*Task directions*
Write out the full listing below exactly as given.

*Material provided*

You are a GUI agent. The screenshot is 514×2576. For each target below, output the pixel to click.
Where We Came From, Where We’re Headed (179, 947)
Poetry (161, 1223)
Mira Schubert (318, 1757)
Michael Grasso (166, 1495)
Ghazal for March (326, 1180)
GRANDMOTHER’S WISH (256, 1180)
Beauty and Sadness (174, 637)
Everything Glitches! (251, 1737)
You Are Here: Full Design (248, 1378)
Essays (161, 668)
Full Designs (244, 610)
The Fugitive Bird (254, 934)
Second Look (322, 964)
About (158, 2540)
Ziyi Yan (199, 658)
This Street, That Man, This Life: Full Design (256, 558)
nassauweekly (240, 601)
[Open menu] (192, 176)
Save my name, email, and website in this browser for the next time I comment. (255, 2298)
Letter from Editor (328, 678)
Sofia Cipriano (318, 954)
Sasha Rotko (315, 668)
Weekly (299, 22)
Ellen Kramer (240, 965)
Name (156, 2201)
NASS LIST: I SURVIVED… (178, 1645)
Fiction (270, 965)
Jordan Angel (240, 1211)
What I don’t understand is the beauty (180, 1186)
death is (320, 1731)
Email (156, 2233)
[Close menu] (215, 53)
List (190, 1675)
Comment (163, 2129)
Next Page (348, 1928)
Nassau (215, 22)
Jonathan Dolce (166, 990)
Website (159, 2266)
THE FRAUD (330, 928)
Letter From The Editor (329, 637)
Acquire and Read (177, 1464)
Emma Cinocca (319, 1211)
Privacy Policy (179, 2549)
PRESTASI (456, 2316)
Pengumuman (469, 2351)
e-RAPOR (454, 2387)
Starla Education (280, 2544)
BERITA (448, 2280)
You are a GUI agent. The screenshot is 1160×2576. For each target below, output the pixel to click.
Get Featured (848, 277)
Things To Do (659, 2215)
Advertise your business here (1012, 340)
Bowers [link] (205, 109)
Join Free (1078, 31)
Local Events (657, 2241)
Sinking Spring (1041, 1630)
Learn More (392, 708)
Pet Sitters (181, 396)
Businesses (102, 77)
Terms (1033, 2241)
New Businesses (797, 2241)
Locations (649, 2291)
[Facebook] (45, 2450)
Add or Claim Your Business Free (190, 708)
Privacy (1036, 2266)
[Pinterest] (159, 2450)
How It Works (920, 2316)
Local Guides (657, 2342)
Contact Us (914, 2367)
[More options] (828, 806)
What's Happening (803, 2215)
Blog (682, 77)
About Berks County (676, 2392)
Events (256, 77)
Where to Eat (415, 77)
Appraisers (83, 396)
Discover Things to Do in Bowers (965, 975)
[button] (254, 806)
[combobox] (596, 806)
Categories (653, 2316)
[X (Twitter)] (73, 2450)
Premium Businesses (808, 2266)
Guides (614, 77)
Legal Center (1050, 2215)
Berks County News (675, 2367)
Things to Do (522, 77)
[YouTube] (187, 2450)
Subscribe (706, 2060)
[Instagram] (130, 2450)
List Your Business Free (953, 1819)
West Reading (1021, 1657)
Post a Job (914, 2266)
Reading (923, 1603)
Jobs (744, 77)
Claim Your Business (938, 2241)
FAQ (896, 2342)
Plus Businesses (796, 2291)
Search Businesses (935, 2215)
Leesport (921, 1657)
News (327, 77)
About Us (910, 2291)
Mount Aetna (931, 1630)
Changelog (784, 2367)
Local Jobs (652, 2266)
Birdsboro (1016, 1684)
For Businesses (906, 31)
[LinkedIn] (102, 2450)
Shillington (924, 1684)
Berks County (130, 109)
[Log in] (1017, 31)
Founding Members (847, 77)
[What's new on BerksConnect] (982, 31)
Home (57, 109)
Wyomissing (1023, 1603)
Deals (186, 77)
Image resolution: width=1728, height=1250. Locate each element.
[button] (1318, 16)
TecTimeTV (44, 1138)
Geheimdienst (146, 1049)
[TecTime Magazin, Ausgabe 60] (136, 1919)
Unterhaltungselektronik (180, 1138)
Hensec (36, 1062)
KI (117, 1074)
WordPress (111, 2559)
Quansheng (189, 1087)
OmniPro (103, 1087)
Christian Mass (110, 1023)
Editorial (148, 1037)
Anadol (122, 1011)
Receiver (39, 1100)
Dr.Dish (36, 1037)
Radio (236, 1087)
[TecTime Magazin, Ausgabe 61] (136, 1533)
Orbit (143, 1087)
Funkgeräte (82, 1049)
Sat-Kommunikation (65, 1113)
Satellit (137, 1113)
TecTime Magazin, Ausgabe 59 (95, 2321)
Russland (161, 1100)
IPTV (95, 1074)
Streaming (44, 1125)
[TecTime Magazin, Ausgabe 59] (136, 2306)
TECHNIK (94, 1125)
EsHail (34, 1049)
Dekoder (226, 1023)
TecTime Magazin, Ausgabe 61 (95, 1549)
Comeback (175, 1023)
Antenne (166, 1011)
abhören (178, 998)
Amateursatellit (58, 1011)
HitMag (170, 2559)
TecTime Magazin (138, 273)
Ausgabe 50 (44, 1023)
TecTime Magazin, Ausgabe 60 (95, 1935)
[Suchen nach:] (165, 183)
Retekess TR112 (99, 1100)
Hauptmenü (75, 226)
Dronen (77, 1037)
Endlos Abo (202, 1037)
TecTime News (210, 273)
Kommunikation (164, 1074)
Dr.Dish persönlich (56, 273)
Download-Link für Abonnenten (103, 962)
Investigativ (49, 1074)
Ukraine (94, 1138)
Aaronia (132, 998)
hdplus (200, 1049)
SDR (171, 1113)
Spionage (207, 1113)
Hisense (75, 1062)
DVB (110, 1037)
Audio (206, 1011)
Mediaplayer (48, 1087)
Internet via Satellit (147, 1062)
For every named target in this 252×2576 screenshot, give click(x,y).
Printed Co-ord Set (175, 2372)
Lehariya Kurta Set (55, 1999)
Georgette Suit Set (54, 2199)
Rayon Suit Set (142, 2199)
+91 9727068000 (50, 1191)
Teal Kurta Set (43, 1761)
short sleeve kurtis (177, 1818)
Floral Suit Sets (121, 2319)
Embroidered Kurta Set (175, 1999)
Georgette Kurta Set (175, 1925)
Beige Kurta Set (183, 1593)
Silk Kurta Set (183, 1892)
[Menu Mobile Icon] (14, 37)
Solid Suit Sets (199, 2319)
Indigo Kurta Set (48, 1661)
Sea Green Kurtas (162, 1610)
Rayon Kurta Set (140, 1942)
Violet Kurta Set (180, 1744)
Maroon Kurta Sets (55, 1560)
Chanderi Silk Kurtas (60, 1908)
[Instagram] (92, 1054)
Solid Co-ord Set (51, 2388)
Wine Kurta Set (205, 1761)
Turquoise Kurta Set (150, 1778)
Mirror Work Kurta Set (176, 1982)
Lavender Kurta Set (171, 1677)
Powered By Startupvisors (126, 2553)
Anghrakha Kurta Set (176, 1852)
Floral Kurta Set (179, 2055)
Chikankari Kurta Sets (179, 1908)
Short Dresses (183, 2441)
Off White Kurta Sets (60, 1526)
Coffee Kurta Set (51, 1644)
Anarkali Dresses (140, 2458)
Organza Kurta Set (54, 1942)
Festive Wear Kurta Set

*Your solution*
You are a GUI agent. The screenshot is 514×2576. For each target below, output the pixel to click.
Where We Came From, Where We’re Headed (179, 947)
Poetry (161, 1223)
Mira Schubert (318, 1757)
Michael Grasso (166, 1495)
Ghazal for March (326, 1180)
GRANDMOTHER’S WISH (256, 1180)
Beauty and Sadness (174, 637)
Everything Glitches! (251, 1737)
You Are Here: Full Design (248, 1378)
Essays (161, 668)
Full Designs (244, 610)
The Fugitive Bird (254, 934)
Second Look (322, 964)
About (158, 2540)
Ziyi Yan (199, 658)
This Street, That Man, This Life: Full Design (256, 558)
nassauweekly (240, 601)
[Open menu] (192, 176)
Save my name, email, and website in this browser for the next time I comment. (255, 2298)
Letter from Editor (328, 678)
Sofia Cipriano (318, 954)
Sasha Rotko (315, 668)
Weekly (299, 22)
Ellen Kramer (240, 965)
Name (156, 2201)
NASS LIST: I SURVIVED… (178, 1645)
Fiction (270, 965)
Jordan Angel (240, 1211)
What I don’t understand is the beauty (180, 1186)
death is (320, 1731)
Email (156, 2233)
[Close menu] (215, 53)
List (190, 1675)
Comment (163, 2129)
Next Page (348, 1928)
Nassau (215, 22)
Jonathan Dolce (166, 990)
Website (159, 2266)
THE FRAUD (330, 928)
Letter From The Editor (329, 637)
Acquire and Read (177, 1464)
Emma Cinocca (319, 1211)
Privacy Policy (179, 2549)
PRESTASI (456, 2316)
Pengumuman (469, 2351)
e-RAPOR (454, 2387)
Starla Education (280, 2544)
BERITA (448, 2280)
You are a GUI agent. The screenshot is 1160×2576. For each target below, output the pixel to click.
Get Featured (848, 277)
Things To Do (659, 2215)
Advertise your business here (1012, 340)
Bowers [link] (205, 109)
Join Free (1078, 31)
Local Events (657, 2241)
Sinking Spring (1041, 1630)
Learn More (392, 708)
Pet Sitters (181, 396)
Businesses (102, 77)
Terms (1033, 2241)
New Businesses (797, 2241)
Locations (649, 2291)
[Facebook] (45, 2450)
Add or Claim Your Business Free (190, 708)
Privacy (1036, 2266)
[Pinterest] (159, 2450)
How It Works (920, 2316)
Local Guides (657, 2342)
Contact Us (914, 2367)
[More options] (828, 806)
What's Happening (803, 2215)
Blog (682, 77)
About Berks County (676, 2392)
Events (256, 77)
Where to Eat (415, 77)
Appraisers (83, 396)
Discover Things to Do in Bowers (965, 975)
[button] (254, 806)
[combobox] (596, 806)
Categories (653, 2316)
[X (Twitter)] (73, 2450)
Premium Businesses (808, 2266)
Guides (614, 77)
Legal Center (1050, 2215)
Berks County News (675, 2367)
Things to Do (522, 77)
[YouTube] (187, 2450)
Subscribe (706, 2060)
[Instagram] (130, 2450)
List Your Business Free (953, 1819)
West Reading (1021, 1657)
Post a Job (914, 2266)
Reading (923, 1603)
Jobs (744, 77)
Claim Your Business (938, 2241)
FAQ (896, 2342)
Plus Businesses (796, 2291)
Search Businesses (935, 2215)
Leesport (921, 1657)
News (327, 77)
About Us (910, 2291)
Mount Aetna (931, 1630)
Changelog (784, 2367)
Local Jobs (652, 2266)
Birdsboro (1016, 1684)
For Businesses (906, 31)
[LinkedIn] (102, 2450)
Shillington (924, 1684)
Berks County (130, 109)
[Log in] (1017, 31)
Founding Members (847, 77)
[What's new on BerksConnect] (982, 31)
Home (57, 109)
Wyomissing (1023, 1603)
Deals (186, 77)
Image resolution: width=1728, height=1250. Locate each element.
[button] (1318, 16)
TecTimeTV (44, 1138)
Geheimdienst (146, 1049)
[TecTime Magazin, Ausgabe 60] (136, 1919)
Unterhaltungselektronik (180, 1138)
Hensec (36, 1062)
KI (117, 1074)
WordPress (111, 2559)
Quansheng (189, 1087)
OmniPro (103, 1087)
Christian Mass (110, 1023)
Editorial (148, 1037)
Anadol (122, 1011)
Receiver (39, 1100)
Dr.Dish (36, 1037)
Radio (236, 1087)
[TecTime Magazin, Ausgabe 61] (136, 1533)
Orbit (143, 1087)
Funkgeräte (82, 1049)
Sat-Kommunikation (65, 1113)
Satellit (137, 1113)
TecTime Magazin, Ausgabe 59 (95, 2321)
Russland (161, 1100)
IPTV (95, 1074)
Streaming (44, 1125)
[TecTime Magazin, Ausgabe 59] (136, 2306)
TECHNIK (94, 1125)
EsHail (34, 1049)
Dekoder (226, 1023)
TecTime Magazin, Ausgabe 61 (95, 1549)
Comeback (175, 1023)
Antenne (166, 1011)
abhören (178, 998)
Amateursatellit (58, 1011)
HitMag (170, 2559)
TecTime Magazin (138, 273)
Ausgabe 50 (44, 1023)
TecTime Magazin, Ausgabe 60 (95, 1935)
[Suchen nach:] (165, 183)
Retekess TR112 (99, 1100)
Hauptmenü (75, 226)
Dronen (77, 1037)
Endlos Abo (202, 1037)
TecTime News (210, 273)
Kommunikation (164, 1074)
Dr.Dish persönlich (56, 273)
Download-Link für Abonnenten (103, 962)
Investigativ (49, 1074)
Ukraine (94, 1138)
Aaronia (132, 998)
hdplus (200, 1049)
SDR (171, 1113)
Spionage (207, 1113)
Hisense (75, 1062)
DVB (110, 1037)
Audio (206, 1011)
Mediaplayer (48, 1087)
Internet via Satellit (147, 1062)
For every named target in this 252×2576 screenshot, give click(x,y).
Printed Co-ord Set (175, 2372)
Lehariya Kurta Set (55, 1999)
Georgette Suit Set (54, 2199)
Rayon Suit Set (142, 2199)
+91 9727068000 (50, 1191)
Teal Kurta Set (43, 1761)
short sleeve kurtis (177, 1818)
Floral Suit Sets (121, 2319)
Embroidered Kurta Set (175, 1999)
Georgette Kurta Set (175, 1925)
Beige Kurta Set (183, 1593)
Silk Kurta Set (183, 1892)
[Menu Mobile Icon] (14, 37)
Solid Suit Sets (199, 2319)
Indigo Kurta Set (48, 1661)
Sea Green Kurtas (162, 1610)
Rayon Kurta Set (140, 1942)
Violet Kurta Set (180, 1744)
Maroon Kurta Sets (55, 1560)
Chanderi Silk Kurtas (60, 1908)
[Instagram] (92, 1054)
Solid Co-ord Set (51, 2388)
Wine Kurta Set (205, 1761)
Turquoise Kurta Set (150, 1778)
Mirror Work Kurta Set (176, 1982)
Lavender Kurta Set (171, 1677)
Powered By Startupvisors (126, 2553)
Anghrakha Kurta Set (176, 1852)
Floral Kurta Set (179, 2055)
Chikankari Kurta Sets (179, 1908)
Short Dresses (183, 2441)
Off White Kurta Sets (60, 1526)
Coffee Kurta Set (51, 1644)
Anarkali Dresses (140, 2458)
Organza Kurta Set (54, 1942)
Festive Wear Kurta Set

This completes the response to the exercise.